The problem » Please give back each line of the material unchanged, but without the images.

Input for this task »
+++

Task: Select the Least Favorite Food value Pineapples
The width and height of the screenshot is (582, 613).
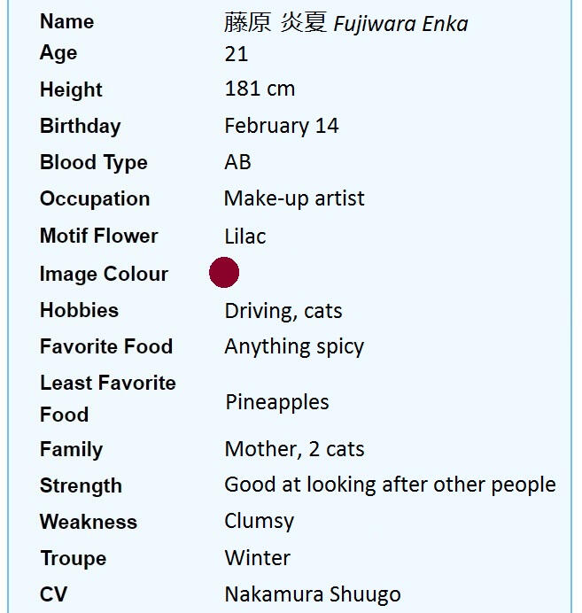Action: (x=277, y=402)
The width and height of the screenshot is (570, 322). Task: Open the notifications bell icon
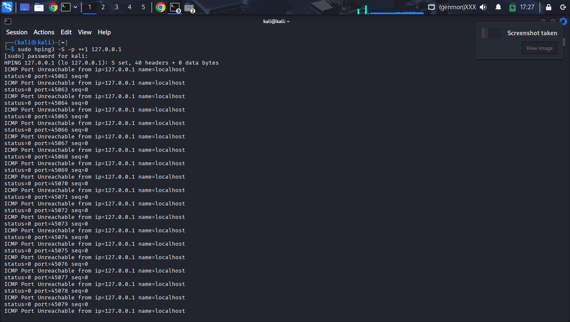498,7
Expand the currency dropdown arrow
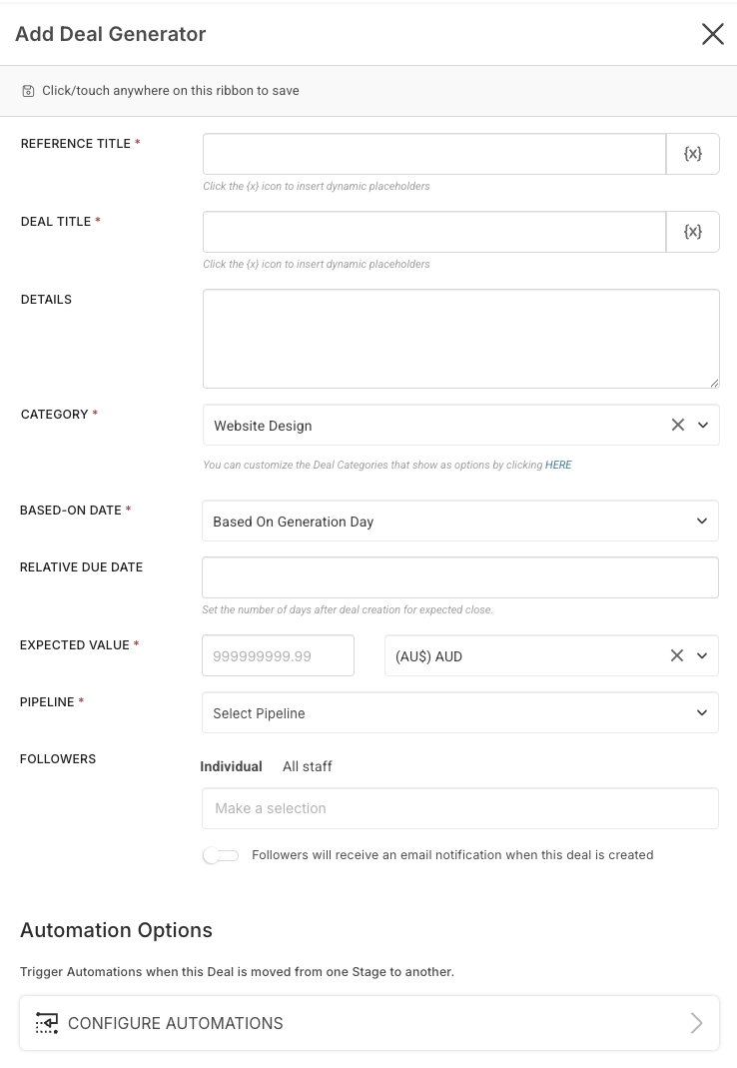This screenshot has height=1068, width=737. 702,655
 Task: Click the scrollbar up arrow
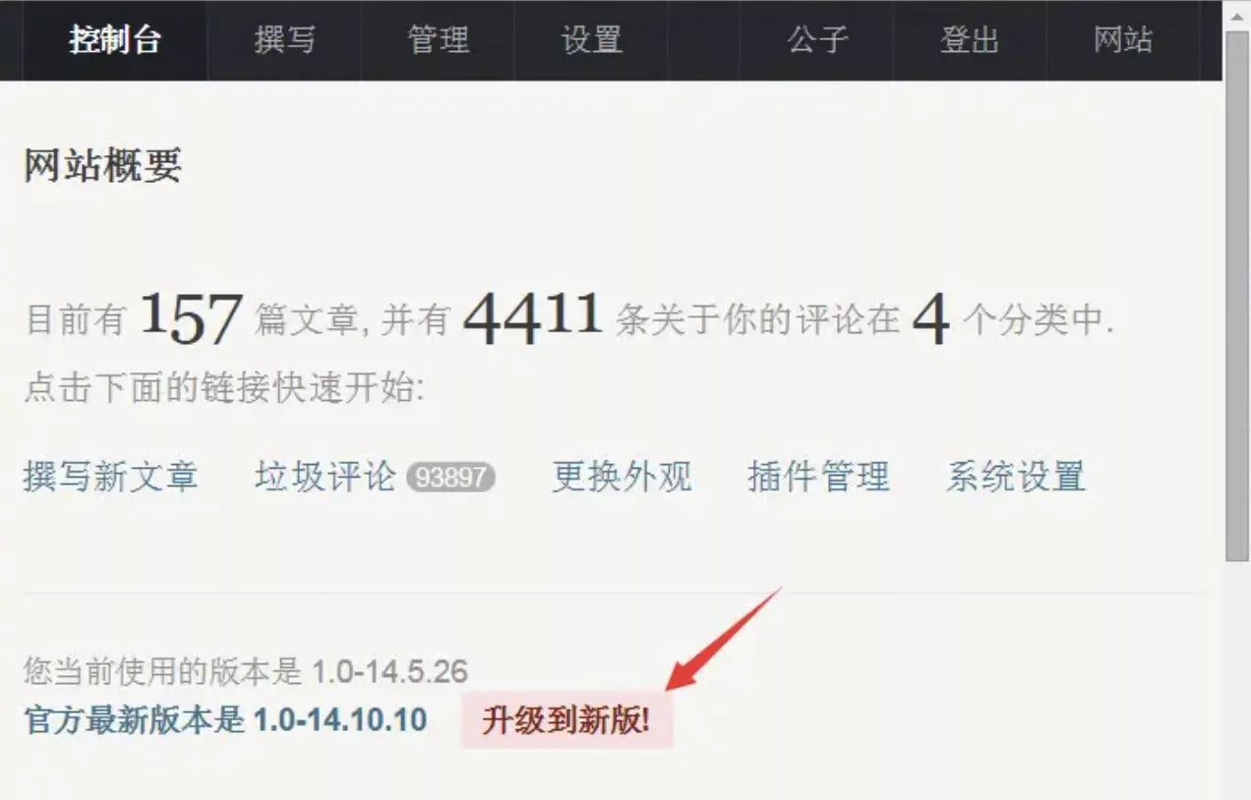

+++

Output »
Task: Select the Least Favorite Food value Pineapples
The width and height of the screenshot is (582, 613).
Action: (x=277, y=402)
The width and height of the screenshot is (570, 322). Task: Open the notifications bell icon
498,7
Expand the currency dropdown arrow
This screenshot has height=1068, width=737. 702,655
 Task: Click the scrollbar up arrow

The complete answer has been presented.